Friday, September 25, 2009

Why Americans Hate Recessions

I’ve lived through a number of recessions now. This current one is a little worse because it seems to have effects that may stretch out into the future, and that influences our feelings of Hope for the Future. And that is very bad for Americans. \Americans are very into the Future and all the promise that it implies.

Things may be bad now, but there’s always the future. The future can bring unforeseen ‘opportunities’ that can change our lives radically and beneficially. Hence, the ‘future’ is something that is inherently Americans’ friend. Regardless of what has come before, the future beckons.

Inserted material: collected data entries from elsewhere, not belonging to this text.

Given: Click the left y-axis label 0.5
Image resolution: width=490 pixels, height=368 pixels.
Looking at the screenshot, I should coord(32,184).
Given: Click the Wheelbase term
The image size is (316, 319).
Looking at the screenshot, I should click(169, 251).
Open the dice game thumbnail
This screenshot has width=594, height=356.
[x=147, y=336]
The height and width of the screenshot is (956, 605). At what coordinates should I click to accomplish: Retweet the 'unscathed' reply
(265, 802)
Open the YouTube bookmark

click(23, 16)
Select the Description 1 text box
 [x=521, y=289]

Mostly, I think, Americans hate the limitations that recessions bring. Spending must be curtailed, and that always makes Americans antsy. Shopping is a hobby for many in America, and many a middle class family spends their Sunday at the mall picking up a few things to make their week sunny and bright. Recessions slow this activity down. Life looks duller and grayer during recessions—and you’ve pretty much seen the clothes your co-worker or school chum has worn before. How depressing.

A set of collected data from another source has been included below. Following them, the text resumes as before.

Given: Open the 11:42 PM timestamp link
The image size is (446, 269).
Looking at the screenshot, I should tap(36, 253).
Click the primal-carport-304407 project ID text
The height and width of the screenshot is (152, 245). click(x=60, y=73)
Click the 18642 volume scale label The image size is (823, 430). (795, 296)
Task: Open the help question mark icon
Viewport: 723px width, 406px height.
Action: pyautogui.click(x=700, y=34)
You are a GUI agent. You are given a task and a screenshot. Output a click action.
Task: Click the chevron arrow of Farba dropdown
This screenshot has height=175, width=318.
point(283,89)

Americans also hate recessions because it cuts down on travel, and we are a big country with lots to see, and relatives who have landed at various points around the nation that need to be visited to renew old tribal ties. Recessions make this travel more burdensome, either by making it too expensive, or by slowing it down by car instead of by plane. I’m a travel junkie so, believe me, I take the inconveniences created by the recession very personally and I hold George W. Bush and the Republican Party wholly responsible for my staying home more this summer and spending waaay more hours on the internet looking for good travel deals.

The Recession also changed a lot of educational plans for Americans. Many college-bound kids had to ratchet back to community colleges in order to afford tuition. Many adults who lost jobs had to retrain for other ones, or they had to put off classes they might have taken for personal improvement in order to do more job-oriented training. Americans love to learn new things, from Thai cooking to belly-dancing.

All in all, this recession put the U.S. on hold, and America really hates to feel itself spinning its wheels in place. This is a country with places to go to and things to do. Its entire psyche is wrapped up in forward movement, from its history of wagontraining across mountains, to its invention of an entire auto industry, to its flights to the Moon, to its communication around the planet with the internet. This country is all about movement—and it will not rest easy until the money starts flowing again, and with it, the movement of goods and ideas and energy.
Till then, let’s hope Americans get their act together. So we can all move forward to reap the benefits this nation so generously provides. All of us—together.

Thursday, September 10, 2009

Dinner With Dieters - Redux

Okay, I can’t seem to leave this subject alone. Again, I spent a weekend with some friends, and it was very clear that the female side of this couple was constantly making food choices of a dietary nature. There was a concentration and calculation evident that was unnerving to me. Every morsel had to be mentally weighed and evaluated for substantive nutritional value and caloric consequence.

It was both fascinating and horrifying to me, as hostess to this person. I had the feeling that whatever I had chosen to serve these people was wrong—even though I clearly chose foods that were high in nutrition and had made healthy ‘choices’ possible, I felt I hadn’t done enough. Worse, I felt that even serving food at all had sabotaged this person’s efforts.

Woe is me.

It reinforced my sense that we are fast losing our ability to enjoy food. The food that we all centered our family and societal rituals around was now the enemy—not to be trusted, and never to be given into. It really made me feel uncomfortable to be around. I longed for a nice smiling, chubby dinner guest who complimented my efforts effusively.

I wonder how many other people are out there making preparations for dinner guests and weekend guest and are absolutely agonizing over what to serve and how much of it should be available. Too little looks skimpy and cheap—too much looks reckless and even hostile. It becomes a hostess’s nightmare, and there is no winning situation here. If you serve great food, a certain number of your guests will be inclined to turn their nose up at it, even BECAUSE it is so good and tempting. And no one wants to serve bad food, or food that doesn’t please both visually and gastronomically.

So I will entertain my guests as usual, and I’ll watch them turn away. I’ll watch the fevered calculation and the fear and self-loathing they experience when placing something delicious on their plate. I’ll watch their doubt and their regret.
These people sure have taken the pleasure out of entertaining. Much of life is no fun anymore.